Thursday, July 27, 2023

Confessions of a tech writer

 Confessions of a tech writer

 

“You may be a writer, but you don’t know jack about technology,” said the owner of the satellite TV magazine where I was editor. Maybe he was right—I never even learned to operate a satellite dish.

 

Moving on,  I found a job at the Kiplinger Letter, where I was considered a technical guru. If I worked for a satellite magazine, I must be, right?

 

So I wrote about the latest in computers, mobile phones and social media from 1992 until I retired in 2009, a heady time in the tech industry. I didn’t necessarily understand how these things worked, but I interviewed people who did. If some expert called me to complain “you got that all wrong,” I would listen carefully and ask the person to be a contact. They were my best sources! 

 

I went to tech conferences and heard the likes of Jeff Bezos, Bill Gates and Steve Jobs describe their latest breakthroughs. We were all amused at one meeting when Gates’ power point display went dark and his staff couldn’t fix it.

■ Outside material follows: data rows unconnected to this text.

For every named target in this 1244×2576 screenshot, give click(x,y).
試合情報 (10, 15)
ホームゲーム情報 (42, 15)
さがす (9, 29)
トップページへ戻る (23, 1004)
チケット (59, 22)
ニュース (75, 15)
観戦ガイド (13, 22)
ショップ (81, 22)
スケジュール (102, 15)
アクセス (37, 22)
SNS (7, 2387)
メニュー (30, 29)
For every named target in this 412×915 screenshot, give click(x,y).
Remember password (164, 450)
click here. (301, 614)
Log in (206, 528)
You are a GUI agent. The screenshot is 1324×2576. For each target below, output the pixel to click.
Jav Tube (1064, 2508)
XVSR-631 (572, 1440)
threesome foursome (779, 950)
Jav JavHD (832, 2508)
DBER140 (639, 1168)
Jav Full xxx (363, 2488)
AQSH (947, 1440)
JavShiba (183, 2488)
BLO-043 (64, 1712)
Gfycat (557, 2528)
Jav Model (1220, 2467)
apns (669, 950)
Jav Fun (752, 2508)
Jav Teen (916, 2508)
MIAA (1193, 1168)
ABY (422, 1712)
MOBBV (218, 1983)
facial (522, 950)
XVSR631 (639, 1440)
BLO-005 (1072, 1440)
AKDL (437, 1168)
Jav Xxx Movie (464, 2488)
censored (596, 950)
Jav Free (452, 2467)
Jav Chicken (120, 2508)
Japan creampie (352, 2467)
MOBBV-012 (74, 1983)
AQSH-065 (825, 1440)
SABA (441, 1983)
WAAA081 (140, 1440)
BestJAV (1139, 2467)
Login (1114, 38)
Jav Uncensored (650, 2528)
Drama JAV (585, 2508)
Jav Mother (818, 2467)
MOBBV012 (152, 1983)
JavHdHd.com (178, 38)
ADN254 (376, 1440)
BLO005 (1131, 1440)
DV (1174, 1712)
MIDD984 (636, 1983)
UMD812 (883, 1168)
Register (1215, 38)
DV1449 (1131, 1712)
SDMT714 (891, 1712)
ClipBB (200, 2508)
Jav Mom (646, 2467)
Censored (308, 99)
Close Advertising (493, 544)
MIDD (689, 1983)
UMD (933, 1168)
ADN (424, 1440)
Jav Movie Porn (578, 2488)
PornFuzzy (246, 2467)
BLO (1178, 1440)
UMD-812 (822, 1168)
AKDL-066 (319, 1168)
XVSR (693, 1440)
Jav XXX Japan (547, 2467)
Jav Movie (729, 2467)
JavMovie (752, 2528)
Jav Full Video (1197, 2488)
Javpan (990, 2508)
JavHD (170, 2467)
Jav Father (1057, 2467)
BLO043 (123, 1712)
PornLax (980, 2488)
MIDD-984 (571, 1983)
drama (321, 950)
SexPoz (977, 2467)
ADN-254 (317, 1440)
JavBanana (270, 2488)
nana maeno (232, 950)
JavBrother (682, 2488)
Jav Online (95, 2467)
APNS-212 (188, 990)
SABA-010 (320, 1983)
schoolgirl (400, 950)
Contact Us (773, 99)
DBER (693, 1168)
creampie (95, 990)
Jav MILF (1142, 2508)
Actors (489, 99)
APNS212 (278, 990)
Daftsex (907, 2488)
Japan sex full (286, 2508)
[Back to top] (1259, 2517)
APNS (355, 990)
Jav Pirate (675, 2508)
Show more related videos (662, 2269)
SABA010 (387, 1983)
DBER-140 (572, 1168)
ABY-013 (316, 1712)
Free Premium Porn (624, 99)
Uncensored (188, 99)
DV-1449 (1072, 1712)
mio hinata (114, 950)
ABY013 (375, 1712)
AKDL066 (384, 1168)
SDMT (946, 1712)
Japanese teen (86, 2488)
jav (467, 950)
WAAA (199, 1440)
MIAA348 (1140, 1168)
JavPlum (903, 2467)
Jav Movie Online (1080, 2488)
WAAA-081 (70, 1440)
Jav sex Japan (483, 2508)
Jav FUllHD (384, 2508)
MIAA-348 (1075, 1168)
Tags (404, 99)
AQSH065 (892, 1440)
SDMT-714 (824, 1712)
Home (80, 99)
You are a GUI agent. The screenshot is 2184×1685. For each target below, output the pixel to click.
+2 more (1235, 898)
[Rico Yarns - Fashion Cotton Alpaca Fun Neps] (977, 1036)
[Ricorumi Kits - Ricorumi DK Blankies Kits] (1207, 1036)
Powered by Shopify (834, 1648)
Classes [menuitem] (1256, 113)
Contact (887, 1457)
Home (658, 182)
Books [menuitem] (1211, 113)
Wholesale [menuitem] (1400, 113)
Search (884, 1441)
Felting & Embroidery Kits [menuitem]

No one is immune! At one convention, I saw young  women at a Japanese company’s booth taking pictures with their cell phones. What? Who would want to do that? But I wrote about it anyway. 

 

My proudest moment came after I wrote a two-page special section on the future of the Internet in 1995 (ancient days in that field.)  Years later, it was a featured article posted in the company’s  first-floor museum in an exhibit called: “From Gutenberg to the Internet.”

 

I admit I didn’t get everything right. I was confronted in the late 1990s by the Y2K issue: the prospect of computers failing when the new century began, with machines misinterpreting “00” as the year 1900. A doomsayer bought our mailing list and put out his own newsletter forecasting disaster on Jan. 1. I got dozens of calls from panicky readers.. One man asked me to talk his father out of selling his house and moving to a cabin in the mountains.

 

I must admit that I absorbed some of this fear and may have written some worrisome stories about it. Fortunately, my editor toned them down. When the century began, there was no calamity even in countries like Italy, which had taken no precautions. I was roasted about this mercilessly at a retirement event. I deserved it.